The corporate watchdog will conduct random checks on companies this reporting season to ensure discussions with analysts don't break insider trading laws.
The Australian Securities & Investments Commission will have its officers sit in on boardroom briefings because of concerns some analysts sometimes receive inside information not available to the general public.
Listen to my interview with ASIC commissioner Cathie Armour broadcast on AM.
The crackdown comes as ASIC investigates allegations that Newcrest Mining selectively briefed analysts days before officially revealing deep job cuts and a multi-billion dollar profit downgrade.

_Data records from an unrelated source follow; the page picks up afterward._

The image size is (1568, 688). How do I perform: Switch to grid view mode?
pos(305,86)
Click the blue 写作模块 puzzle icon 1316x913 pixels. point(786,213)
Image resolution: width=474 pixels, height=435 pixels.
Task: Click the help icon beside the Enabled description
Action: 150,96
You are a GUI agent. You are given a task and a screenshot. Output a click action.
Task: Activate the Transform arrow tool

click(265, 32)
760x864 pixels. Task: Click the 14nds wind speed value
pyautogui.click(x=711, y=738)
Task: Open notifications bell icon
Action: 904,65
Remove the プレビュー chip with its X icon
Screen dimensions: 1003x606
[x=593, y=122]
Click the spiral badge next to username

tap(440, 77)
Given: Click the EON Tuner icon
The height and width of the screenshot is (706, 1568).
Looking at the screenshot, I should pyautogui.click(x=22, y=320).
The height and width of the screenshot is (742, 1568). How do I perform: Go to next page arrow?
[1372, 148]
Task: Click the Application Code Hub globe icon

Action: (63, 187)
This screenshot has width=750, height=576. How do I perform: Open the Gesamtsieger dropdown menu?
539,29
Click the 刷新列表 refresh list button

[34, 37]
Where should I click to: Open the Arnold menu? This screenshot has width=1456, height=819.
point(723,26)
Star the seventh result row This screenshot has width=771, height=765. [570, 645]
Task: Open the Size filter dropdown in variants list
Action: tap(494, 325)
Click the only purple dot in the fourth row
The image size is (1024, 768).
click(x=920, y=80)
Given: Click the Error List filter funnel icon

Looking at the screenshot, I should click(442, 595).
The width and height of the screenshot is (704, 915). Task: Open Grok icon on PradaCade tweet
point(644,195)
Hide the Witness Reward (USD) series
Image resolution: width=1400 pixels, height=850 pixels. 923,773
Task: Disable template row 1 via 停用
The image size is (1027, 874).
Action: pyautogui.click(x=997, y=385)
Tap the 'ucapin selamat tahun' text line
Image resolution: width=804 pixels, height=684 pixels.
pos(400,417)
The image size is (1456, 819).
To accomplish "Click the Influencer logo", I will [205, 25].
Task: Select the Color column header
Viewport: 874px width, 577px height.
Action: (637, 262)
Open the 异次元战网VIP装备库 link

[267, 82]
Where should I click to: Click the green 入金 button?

In the leadup to the market announcement on June 7, analysts at six investment houses downgraded their outlook which saw the Newcrest share price fall almost 12 per cent.
|Newcrest share price slide in leadup to to June 7 announcement Source: Bloomberg|
ASIC commissioner Cathie Armour says the reporting season is an "opportune time" to send a message to listed companies that the regulator is watching what is said in communications to analysts.
"One of the things we're looking to do is to check with a limited number of companies exactly how they go about doing this, how they go about briefing analysts, and what sort of conversations they have, what sort of procedures they may put in place," Ms Armour told AM.
While the random checks by ASIC will have to be approved by companies, ASIC is expecting a high level of cooperation.
"We think companies will be delighted to do so, because this issue really goes to that heart of market integrity and this is a matter that companies are as interested as ASIC is," Ms Armour said.
However, Ms Armour rejected criticisms that companies will be on their best behaviour if an ASIC officer is sitting in on briefings.
"It doesn't matter if there's great behaviour when we go along; we learn something from that. We have some guidance already that we've published about how companies should interact with analysts, and the things we learn from what we see will inform our assessment of whether the guidance we have is good enough."
Ms Armour refused to rule out the option of using telephone interceptions if there was evidence of insider trading.
"If there's a reason for a concern, we'll consider using all of our powers. At the moment, we're just talking about a thematic and proactive approach to the issue, as distinct from a law enforcement approach."
The crackdown from ASIC might prompt better boardroom behaviour, but a tougher challenge will be to eliminate the informal passing of privileged information away from offices.
ASIC has refused to comment on the Newcrest investigation.
Newcrest recently appointmed former ASX and ABC chairman Maurice Newman to review its adherence continuous disclosure laws.